Bacon: Talk about Governor Newsom. What kind of job do you think he’s done?

Steyer: I think everybody in California appreciates the job that Governor Newsom is doing standing up for California and against the Trump administration. And this is a very different time than when he came in. For eight years he tried to stand up for his values. I’m not angry at him. But the real point is: It’s a different time. We need to be addressing the issues that exist today. That’s really what I’m trying to talk about: how we go from here, honestly, to deal with affordability; honestly, to deal with our schools; honestly, to restore the California dream that everybody wants.

Bacon: I wanted to talk about issues that affect California, so I’m glad we spoke about that. But I do want to finish by talking about ... Governor Newsom has done a good job being a national figure—filing lawsuits and really standing up against Trump. How do you view that part of the job? California is the biggest state, almost like an anti-Trump defender. Are you going to use that perch, and how do you see that perch?

Steyer: One thing I’m sure you remember, Perry—just joking—is that I got 8 million signatures to impeach Trump in 2017 and 2018, the Need to Impeach [campaign], because I could look and see he was breaking the law every day. It was a corrupt administration, and that if he really got his hooks into the United States, it could be really dramatic—which is in fact what happened. The Democrats hated me for collecting those 8 million signatures. But I think it’s turned out that what I expected to happen has happened.

But when I think about California, the way that we win on every level is actually by succeeding—showing the country that we are a just state, we’re successful state; that this is a state that loves small-d democracy, that loves freedom, that treats people with compassion and decency. That’s who we stand for. And we’re going to make that point and succeed doing that. When people look at us and they look at the Trump administration, they’re going to see a successful society that’s thriving.

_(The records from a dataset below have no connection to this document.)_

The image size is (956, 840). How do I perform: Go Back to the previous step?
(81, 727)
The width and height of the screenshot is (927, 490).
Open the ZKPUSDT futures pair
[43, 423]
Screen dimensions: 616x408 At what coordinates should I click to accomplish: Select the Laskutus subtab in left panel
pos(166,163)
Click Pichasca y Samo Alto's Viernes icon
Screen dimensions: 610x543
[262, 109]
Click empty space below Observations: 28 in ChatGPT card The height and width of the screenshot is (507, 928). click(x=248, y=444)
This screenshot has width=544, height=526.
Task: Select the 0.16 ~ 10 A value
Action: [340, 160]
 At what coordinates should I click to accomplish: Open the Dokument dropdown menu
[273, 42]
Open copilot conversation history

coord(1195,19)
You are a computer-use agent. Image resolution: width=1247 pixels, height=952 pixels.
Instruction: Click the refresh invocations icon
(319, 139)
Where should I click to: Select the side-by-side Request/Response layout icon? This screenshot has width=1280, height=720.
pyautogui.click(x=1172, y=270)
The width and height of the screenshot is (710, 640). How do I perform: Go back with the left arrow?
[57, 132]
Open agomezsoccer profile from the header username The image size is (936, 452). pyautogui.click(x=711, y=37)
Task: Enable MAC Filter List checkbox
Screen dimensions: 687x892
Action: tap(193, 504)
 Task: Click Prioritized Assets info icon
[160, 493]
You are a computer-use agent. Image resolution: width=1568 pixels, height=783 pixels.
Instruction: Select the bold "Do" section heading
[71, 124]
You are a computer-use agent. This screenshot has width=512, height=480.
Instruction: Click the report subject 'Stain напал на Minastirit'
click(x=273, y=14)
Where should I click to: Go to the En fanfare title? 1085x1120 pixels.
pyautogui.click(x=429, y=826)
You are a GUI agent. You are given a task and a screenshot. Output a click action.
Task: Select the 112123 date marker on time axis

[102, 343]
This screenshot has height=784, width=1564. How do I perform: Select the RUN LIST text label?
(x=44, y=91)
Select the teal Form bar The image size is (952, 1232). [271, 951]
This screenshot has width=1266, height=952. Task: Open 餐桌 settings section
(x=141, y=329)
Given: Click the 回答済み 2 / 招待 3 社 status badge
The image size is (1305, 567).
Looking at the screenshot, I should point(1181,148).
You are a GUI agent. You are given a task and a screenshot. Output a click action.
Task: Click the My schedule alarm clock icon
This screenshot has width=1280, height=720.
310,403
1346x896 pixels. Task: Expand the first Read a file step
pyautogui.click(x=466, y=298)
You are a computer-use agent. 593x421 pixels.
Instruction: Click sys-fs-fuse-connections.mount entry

And so I always say to people: When we think about this, we need to channel the Civil Rights Movement, because they were fighting a corrupt, violent government conspiracy, and the way that they won was by being organized, being clear on message, and in fact showing the world—this is the way you’re supposed to be. This is the kind of America you want.

When I think about how we’re going to succeed, to a very large extent the way that we’re going to combat attacks and violence is really what Minnesota ultimately did. To show that this is who we are—the law-abiding, democracy-loving, successful, growing state. And the other side is a very clear contrast, and you really have to ask yourself which side you want to be on.

Bacon: That’s a great place to end. Thank you. That was Tom Steyer, running for governor of California. Great message—good to see you. Thank you.

Steyer: Nice to see you, Perry. Thank you.